Filter the listing below down to the lines holding the word "computer", and copy those lines.

◇ ◇ ◇ ◇ ◇

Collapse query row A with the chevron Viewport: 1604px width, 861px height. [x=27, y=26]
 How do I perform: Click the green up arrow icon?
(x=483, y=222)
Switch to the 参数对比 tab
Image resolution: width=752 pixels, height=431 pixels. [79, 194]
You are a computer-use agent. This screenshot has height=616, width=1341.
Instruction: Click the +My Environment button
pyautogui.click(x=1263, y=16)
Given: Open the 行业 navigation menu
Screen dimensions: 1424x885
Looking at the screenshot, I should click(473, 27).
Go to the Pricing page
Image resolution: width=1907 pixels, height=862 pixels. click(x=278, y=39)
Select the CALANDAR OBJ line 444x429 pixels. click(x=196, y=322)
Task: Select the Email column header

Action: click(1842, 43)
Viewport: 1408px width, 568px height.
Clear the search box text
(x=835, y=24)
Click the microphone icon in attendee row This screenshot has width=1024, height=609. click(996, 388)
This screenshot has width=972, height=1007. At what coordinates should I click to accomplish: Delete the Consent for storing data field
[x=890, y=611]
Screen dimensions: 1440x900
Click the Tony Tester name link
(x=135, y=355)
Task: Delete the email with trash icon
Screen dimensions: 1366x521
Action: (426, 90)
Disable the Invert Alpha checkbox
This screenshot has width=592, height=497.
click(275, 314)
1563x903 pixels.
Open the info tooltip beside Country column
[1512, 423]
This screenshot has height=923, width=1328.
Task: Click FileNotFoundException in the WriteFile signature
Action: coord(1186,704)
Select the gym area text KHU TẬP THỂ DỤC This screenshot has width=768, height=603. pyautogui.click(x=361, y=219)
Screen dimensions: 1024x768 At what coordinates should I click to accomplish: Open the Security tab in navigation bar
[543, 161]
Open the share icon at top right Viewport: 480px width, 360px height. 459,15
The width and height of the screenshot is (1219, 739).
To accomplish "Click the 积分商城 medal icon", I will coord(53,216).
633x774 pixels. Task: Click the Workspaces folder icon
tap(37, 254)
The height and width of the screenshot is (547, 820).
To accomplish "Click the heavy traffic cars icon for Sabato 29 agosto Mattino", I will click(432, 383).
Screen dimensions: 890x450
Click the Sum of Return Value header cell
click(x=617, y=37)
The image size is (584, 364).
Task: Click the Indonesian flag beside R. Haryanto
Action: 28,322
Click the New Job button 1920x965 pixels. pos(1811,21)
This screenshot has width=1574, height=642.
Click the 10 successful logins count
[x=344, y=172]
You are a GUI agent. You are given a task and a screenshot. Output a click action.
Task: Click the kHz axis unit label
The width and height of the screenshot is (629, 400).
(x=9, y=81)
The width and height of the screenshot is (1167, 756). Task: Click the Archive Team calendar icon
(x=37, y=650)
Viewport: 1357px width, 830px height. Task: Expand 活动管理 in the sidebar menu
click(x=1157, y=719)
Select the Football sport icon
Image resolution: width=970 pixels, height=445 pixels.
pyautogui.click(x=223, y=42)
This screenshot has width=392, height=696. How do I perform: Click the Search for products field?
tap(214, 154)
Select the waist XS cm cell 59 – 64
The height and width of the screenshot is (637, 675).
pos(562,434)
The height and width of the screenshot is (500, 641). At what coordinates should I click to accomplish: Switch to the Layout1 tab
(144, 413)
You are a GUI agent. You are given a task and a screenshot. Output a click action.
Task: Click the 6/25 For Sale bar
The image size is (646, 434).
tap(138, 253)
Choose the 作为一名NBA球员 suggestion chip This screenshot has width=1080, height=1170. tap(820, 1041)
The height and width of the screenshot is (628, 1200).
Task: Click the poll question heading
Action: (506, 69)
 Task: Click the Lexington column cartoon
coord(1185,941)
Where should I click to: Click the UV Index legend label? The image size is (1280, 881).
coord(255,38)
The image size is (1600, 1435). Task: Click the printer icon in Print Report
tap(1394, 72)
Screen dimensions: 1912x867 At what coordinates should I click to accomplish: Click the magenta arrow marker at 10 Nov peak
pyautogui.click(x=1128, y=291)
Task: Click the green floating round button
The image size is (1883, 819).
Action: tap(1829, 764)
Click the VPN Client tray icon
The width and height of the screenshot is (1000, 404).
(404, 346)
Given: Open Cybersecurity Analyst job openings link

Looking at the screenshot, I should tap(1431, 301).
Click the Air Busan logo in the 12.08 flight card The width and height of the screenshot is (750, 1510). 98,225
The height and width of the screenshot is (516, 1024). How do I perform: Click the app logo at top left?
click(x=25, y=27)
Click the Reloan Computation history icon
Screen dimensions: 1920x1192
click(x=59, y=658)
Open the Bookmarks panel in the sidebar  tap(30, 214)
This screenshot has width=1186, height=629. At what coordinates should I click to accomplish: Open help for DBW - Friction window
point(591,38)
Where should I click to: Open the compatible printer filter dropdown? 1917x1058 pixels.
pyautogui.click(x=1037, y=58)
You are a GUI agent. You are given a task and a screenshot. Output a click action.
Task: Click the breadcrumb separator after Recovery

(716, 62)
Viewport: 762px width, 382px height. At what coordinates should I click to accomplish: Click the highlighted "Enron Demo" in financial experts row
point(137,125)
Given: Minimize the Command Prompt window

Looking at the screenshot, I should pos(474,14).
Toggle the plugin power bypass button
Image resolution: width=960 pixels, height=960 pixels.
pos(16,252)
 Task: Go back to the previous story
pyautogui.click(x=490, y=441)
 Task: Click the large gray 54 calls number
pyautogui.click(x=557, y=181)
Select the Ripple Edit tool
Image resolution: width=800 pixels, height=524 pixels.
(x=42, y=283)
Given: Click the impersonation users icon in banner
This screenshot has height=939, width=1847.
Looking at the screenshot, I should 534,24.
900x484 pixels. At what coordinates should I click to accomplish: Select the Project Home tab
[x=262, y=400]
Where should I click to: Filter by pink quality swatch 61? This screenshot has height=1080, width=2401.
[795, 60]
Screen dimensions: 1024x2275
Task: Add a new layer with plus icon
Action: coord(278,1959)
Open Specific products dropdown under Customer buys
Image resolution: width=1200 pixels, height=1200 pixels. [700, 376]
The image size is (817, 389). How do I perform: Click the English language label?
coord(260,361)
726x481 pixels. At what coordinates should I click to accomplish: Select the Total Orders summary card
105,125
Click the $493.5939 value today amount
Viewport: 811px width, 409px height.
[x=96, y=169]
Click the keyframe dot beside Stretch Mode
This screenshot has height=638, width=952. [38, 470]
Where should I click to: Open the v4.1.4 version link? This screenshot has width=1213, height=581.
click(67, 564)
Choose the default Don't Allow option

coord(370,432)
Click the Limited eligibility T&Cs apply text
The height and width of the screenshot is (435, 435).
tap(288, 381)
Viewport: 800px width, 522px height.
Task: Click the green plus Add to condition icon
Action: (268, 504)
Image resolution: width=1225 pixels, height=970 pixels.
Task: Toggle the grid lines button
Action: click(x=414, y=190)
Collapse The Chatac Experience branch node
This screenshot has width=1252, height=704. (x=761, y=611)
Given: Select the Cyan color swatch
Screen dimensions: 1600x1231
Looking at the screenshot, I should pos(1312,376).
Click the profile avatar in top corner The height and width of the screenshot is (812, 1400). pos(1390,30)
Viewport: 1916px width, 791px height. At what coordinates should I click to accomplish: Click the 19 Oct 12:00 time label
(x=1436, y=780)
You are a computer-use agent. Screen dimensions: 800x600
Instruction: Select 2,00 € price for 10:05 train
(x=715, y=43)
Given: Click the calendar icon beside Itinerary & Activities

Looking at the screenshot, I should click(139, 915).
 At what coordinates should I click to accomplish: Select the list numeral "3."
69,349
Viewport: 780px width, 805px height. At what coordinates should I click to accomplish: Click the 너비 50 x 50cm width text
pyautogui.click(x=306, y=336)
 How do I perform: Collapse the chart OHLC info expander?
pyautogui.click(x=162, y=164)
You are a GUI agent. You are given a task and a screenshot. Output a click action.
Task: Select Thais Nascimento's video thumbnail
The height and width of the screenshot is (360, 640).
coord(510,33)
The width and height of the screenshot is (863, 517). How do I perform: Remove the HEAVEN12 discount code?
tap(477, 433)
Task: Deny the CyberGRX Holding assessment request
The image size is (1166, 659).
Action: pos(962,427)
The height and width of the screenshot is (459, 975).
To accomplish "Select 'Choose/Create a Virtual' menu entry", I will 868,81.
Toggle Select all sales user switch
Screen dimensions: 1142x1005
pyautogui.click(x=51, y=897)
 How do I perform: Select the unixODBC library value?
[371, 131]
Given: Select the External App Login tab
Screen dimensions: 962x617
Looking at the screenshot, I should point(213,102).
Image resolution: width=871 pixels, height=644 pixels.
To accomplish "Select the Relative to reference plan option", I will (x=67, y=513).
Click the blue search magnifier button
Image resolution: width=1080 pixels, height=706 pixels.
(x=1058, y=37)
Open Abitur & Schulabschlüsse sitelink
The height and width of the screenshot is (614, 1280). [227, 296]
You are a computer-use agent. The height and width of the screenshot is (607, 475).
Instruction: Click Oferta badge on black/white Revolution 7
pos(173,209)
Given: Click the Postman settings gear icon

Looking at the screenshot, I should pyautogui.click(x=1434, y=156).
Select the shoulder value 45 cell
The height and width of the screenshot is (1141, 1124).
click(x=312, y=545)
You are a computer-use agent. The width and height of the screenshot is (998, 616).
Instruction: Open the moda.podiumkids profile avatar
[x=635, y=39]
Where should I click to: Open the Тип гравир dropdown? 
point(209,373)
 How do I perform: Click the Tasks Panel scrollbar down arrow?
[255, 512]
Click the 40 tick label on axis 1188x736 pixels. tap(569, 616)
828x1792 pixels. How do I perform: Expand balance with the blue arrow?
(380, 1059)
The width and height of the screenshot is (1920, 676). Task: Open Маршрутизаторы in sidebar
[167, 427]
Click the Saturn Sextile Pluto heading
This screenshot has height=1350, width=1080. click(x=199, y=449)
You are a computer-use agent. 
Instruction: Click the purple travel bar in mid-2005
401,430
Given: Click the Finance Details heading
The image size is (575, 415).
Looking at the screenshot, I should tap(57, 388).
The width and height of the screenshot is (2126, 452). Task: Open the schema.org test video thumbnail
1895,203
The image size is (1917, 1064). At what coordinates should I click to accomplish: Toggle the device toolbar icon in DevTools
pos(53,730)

◇ ◇ ◇ ◇ ◇

**Exercise response:**
You are a computer-use agent. This screenshot has height=616, width=1341.
You are a computer-use agent. Screen dimensions: 800x600
You are a computer-use agent. The height and width of the screenshot is (607, 475).
You are a computer-use agent. The width and height of the screenshot is (998, 616).
You are a computer-use agent. 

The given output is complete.